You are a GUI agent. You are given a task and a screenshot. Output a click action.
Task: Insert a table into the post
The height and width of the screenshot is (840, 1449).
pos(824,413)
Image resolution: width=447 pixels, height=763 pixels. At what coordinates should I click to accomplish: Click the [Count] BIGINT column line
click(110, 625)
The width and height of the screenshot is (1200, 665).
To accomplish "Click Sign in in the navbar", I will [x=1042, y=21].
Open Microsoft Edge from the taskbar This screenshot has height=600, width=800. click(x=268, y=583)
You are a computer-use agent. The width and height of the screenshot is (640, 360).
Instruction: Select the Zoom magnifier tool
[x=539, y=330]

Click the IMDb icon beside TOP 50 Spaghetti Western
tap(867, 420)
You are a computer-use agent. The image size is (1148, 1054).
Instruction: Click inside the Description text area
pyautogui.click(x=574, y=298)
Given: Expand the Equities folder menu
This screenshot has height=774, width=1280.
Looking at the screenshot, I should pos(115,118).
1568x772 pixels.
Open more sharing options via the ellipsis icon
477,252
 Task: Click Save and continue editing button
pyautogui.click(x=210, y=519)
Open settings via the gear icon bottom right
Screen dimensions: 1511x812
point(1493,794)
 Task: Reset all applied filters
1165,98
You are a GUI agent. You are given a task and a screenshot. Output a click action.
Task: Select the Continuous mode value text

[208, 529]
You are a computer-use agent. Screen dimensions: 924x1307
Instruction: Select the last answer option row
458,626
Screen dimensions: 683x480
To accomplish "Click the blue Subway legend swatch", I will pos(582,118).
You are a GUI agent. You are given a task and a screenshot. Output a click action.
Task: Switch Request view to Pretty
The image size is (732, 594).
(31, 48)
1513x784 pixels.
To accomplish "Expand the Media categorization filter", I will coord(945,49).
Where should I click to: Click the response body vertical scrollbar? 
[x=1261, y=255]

## What is asked
Could you convert every line of the material above into a Markdown table with the columns Row and Text, numbering each line in order and dropping the blank ones?

## Solved exercise
| Row | Text |
|---|---|
| 1 | You are a GUI agent. You are given a task and a screenshot. Output a click action. |
| 2 | Task: Insert a table into the post |
| 3 | The height and width of the screenshot is (840, 1449). |
| 4 | pos(824,413) |
| 5 | Image resolution: width=447 pixels, height=763 pixels. At what coordinates should I click to accomplish: Click the [Count] BIGINT column line |
| 6 | click(110, 625) |
| 7 | The width and height of the screenshot is (1200, 665). |
| 8 | To accomplish "Click Sign in in the navbar", I will [x=1042, y=21]. |
| 9 | Open Microsoft Edge from the taskbar This screenshot has height=600, width=800. click(x=268, y=583) |
| 10 | You are a computer-use agent. The width and height of the screenshot is (640, 360). |
| 11 | Instruction: Select the Zoom magnifier tool |
| 12 | [x=539, y=330] |
| 13 | Click the IMDb icon beside TOP 50 Spaghetti Western |
| 14 | tap(867, 420) |
| 15 | You are a computer-use agent. The image size is (1148, 1054). |
| 16 | Instruction: Click inside the Description text area |
| 17 | pyautogui.click(x=574, y=298) |
| 18 | Given: Expand the Equities folder menu |
| 19 | This screenshot has height=774, width=1280. |
| 20 | Looking at the screenshot, I should pos(115,118). |
| 21 | 1568x772 pixels. |
| 22 | Open more sharing options via the ellipsis icon |
| 23 | 477,252 |
| 24 |  Task: Click Save and continue editing button |
| 25 | pyautogui.click(x=210, y=519) |
| 26 | Open settings via the gear icon bottom right |
| 27 | Screen dimensions: 1511x812 |
| 28 | point(1493,794) |
| 29 |  Task: Reset all applied filters |
| 30 | 1165,98 |
| 31 | You are a GUI agent. You are given a task and a screenshot. Output a click action. |
| 32 | Task: Select the Continuous mode value text |
| 33 | [208, 529] |
| 34 | You are a computer-use agent. Screen dimensions: 924x1307 |
| 35 | Instruction: Select the last answer option row |
| 36 | 458,626 |
| 37 | Screen dimensions: 683x480 |
| 38 | To accomplish "Click the blue Subway legend swatch", I will pos(582,118). |
| 39 | You are a GUI agent. You are given a task and a screenshot. Output a click action. |
| 40 | Task: Switch Request view to Pretty |
| 41 | The image size is (732, 594). |
| 42 | (31, 48) |
| 43 | 1513x784 pixels. |
| 44 | To accomplish "Expand the Media categorization filter", I will coord(945,49). |
| 45 | Where should I click to: Click the response body vertical scrollbar?  |
| 46 | [x=1261, y=255] |